(Rows on target coordinates)
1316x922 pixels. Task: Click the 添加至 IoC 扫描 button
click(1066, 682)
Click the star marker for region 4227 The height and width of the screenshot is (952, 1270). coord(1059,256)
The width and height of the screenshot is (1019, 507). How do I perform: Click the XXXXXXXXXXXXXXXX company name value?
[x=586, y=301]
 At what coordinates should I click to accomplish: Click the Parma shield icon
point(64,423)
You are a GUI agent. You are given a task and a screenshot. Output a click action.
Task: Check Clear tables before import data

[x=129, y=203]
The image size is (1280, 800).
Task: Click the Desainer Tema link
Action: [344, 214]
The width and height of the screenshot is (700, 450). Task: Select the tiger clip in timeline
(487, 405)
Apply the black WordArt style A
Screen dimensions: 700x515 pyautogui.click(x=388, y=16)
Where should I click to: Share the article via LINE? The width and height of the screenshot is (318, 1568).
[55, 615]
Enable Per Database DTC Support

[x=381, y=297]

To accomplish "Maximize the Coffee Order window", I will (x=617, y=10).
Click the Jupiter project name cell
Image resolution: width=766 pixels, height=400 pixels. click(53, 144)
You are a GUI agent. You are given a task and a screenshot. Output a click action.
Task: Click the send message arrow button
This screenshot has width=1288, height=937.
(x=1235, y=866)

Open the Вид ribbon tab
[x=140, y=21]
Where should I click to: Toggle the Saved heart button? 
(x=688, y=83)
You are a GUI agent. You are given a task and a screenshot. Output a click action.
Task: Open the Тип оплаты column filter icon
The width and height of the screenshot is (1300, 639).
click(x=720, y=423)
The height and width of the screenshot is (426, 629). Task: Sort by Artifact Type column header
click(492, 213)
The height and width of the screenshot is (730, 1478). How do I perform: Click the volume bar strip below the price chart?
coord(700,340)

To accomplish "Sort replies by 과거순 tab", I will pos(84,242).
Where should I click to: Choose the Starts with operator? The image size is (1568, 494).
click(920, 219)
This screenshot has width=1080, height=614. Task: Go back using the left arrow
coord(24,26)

▸ **Instructions for the task**
Rewrite the stretch from the row that contains "I will pos(84,242)." through the end of the rows, swapping "left arrow" for "back arrow" and leaving everything else unchanged.

▸ **Reply**
To accomplish "Sort replies by 과거순 tab", I will pos(84,242).
Where should I click to: Choose the Starts with operator? The image size is (1568, 494).
click(920, 219)
This screenshot has width=1080, height=614. Task: Go back using the back arrow
coord(24,26)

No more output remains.